[[ Data excerpts, beginning ]]
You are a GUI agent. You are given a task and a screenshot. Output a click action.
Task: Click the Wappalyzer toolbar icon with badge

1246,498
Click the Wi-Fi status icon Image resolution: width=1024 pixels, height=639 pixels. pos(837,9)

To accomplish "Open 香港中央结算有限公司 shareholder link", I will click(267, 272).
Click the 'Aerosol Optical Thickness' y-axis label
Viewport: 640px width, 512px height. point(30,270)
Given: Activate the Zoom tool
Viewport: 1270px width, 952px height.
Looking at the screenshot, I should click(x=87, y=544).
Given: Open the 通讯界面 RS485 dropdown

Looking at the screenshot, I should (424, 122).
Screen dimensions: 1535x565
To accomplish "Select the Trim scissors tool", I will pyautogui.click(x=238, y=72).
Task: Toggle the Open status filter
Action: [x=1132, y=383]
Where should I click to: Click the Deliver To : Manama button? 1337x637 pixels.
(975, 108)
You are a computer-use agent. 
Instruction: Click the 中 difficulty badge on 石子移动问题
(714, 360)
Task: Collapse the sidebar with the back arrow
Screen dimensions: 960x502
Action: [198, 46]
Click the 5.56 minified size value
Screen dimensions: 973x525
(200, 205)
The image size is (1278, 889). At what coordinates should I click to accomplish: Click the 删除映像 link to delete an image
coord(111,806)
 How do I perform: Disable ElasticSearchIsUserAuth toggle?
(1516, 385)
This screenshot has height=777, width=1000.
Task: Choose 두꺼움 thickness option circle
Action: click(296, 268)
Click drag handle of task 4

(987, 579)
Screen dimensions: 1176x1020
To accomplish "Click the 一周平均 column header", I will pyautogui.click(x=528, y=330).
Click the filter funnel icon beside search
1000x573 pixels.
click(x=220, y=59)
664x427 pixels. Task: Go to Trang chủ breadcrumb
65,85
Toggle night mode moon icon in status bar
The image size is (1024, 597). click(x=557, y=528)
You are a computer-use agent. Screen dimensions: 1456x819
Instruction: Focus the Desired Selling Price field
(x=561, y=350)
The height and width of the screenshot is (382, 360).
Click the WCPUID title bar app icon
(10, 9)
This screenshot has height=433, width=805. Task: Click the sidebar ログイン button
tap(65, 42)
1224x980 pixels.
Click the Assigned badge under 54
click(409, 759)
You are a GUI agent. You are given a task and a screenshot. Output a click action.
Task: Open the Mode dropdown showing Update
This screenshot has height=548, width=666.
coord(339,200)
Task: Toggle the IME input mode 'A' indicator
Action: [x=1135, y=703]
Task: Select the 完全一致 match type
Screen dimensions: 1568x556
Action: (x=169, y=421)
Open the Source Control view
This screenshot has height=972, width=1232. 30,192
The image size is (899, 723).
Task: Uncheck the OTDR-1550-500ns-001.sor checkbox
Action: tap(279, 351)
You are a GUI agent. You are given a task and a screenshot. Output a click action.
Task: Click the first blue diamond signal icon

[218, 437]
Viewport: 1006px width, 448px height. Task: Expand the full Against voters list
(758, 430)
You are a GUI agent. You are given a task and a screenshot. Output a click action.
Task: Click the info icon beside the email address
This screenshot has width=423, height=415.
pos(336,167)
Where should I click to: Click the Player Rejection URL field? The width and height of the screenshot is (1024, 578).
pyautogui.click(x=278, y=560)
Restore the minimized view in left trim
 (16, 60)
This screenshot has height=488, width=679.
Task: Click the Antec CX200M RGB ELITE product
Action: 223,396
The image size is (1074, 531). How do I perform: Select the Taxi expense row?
[[ Data excerpts, end ]]
Your instructions » Using the exact wording, transcribe all the records above.

Result for this exercise »
You are a GUI agent. You are given a task and a screenshot. Output a click action.
Task: Click the Wappalyzer toolbar icon with badge

1246,498
Click the Wi-Fi status icon Image resolution: width=1024 pixels, height=639 pixels. pos(837,9)

To accomplish "Open 香港中央结算有限公司 shareholder link", I will click(267, 272).
Click the 'Aerosol Optical Thickness' y-axis label
Viewport: 640px width, 512px height. point(30,270)
Given: Activate the Zoom tool
Viewport: 1270px width, 952px height.
Looking at the screenshot, I should click(x=87, y=544).
Given: Open the 通讯界面 RS485 dropdown

Looking at the screenshot, I should (424, 122).
Screen dimensions: 1535x565
To accomplish "Select the Trim scissors tool", I will pyautogui.click(x=238, y=72).
Task: Toggle the Open status filter
Action: [x=1132, y=383]
Where should I click to: Click the Deliver To : Manama button? 1337x637 pixels.
(975, 108)
You are a computer-use agent. 
Instruction: Click the 中 difficulty badge on 石子移动问题
(714, 360)
Task: Collapse the sidebar with the back arrow
Screen dimensions: 960x502
Action: [198, 46]
Click the 5.56 minified size value
Screen dimensions: 973x525
(200, 205)
The image size is (1278, 889). At what coordinates should I click to accomplish: Click the 删除映像 link to delete an image
coord(111,806)
 How do I perform: Disable ElasticSearchIsUserAuth toggle?
(1516, 385)
This screenshot has height=777, width=1000.
Task: Choose 두꺼움 thickness option circle
Action: click(296, 268)
Click drag handle of task 4

(987, 579)
Screen dimensions: 1176x1020
To accomplish "Click the 一周平均 column header", I will pyautogui.click(x=528, y=330).
Click the filter funnel icon beside search
1000x573 pixels.
click(x=220, y=59)
664x427 pixels. Task: Go to Trang chủ breadcrumb
65,85
Toggle night mode moon icon in status bar
The image size is (1024, 597). click(x=557, y=528)
You are a computer-use agent. Screen dimensions: 1456x819
Instruction: Focus the Desired Selling Price field
(x=561, y=350)
The height and width of the screenshot is (382, 360).
Click the WCPUID title bar app icon
(10, 9)
This screenshot has height=433, width=805. Task: Click the sidebar ログイン button
tap(65, 42)
1224x980 pixels.
Click the Assigned badge under 54
click(409, 759)
You are a GUI agent. You are given a task and a screenshot. Output a click action.
Task: Open the Mode dropdown showing Update
This screenshot has height=548, width=666.
coord(339,200)
Task: Toggle the IME input mode 'A' indicator
Action: [x=1135, y=703]
Task: Select the 完全一致 match type
Screen dimensions: 1568x556
Action: (x=169, y=421)
Open the Source Control view
This screenshot has height=972, width=1232. 30,192
The image size is (899, 723).
Task: Uncheck the OTDR-1550-500ns-001.sor checkbox
Action: tap(279, 351)
You are a GUI agent. You are given a task and a screenshot. Output a click action.
Task: Click the first blue diamond signal icon

[218, 437]
Viewport: 1006px width, 448px height. Task: Expand the full Against voters list
(758, 430)
You are a GUI agent. You are given a task and a screenshot. Output a click action.
Task: Click the info icon beside the email address
This screenshot has width=423, height=415.
pos(336,167)
Where should I click to: Click the Player Rejection URL field? The width and height of the screenshot is (1024, 578).
pyautogui.click(x=278, y=560)
Restore the minimized view in left trim
 (16, 60)
This screenshot has height=488, width=679.
Task: Click the Antec CX200M RGB ELITE product
Action: 223,396
The image size is (1074, 531). How do I perform: Select the Taxi expense row?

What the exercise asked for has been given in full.